Your instructions :: Type the entries out again exactly as they read, but leave every picture behind.

Data records ::
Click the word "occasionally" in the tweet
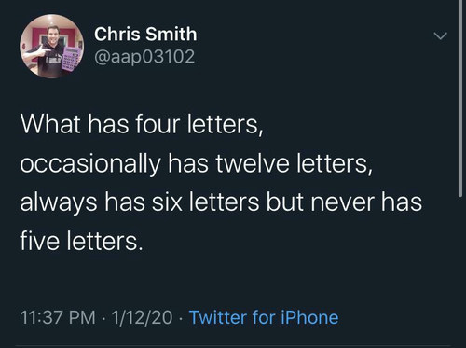The width and height of the screenshot is (466, 348). pos(90,164)
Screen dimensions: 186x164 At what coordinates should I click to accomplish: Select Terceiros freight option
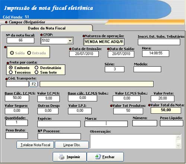pos(11,72)
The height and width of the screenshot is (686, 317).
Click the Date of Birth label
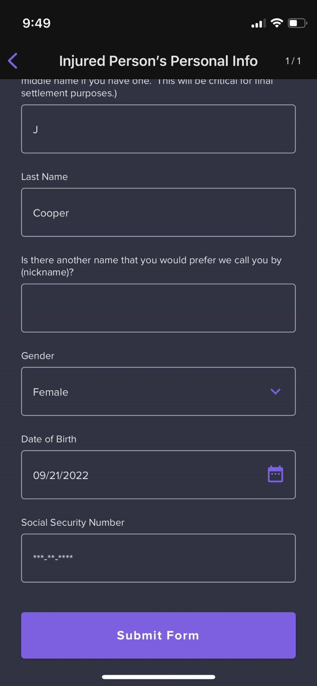(49, 439)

Answer to this problem ::
Click the word "occasionally" in the tweet
The width and height of the screenshot is (466, 348). pos(90,164)
Screen dimensions: 186x164 At what coordinates should I click to accomplish: Select Terceiros freight option
pos(11,72)
The height and width of the screenshot is (686, 317).
Click the Date of Birth label
(49, 439)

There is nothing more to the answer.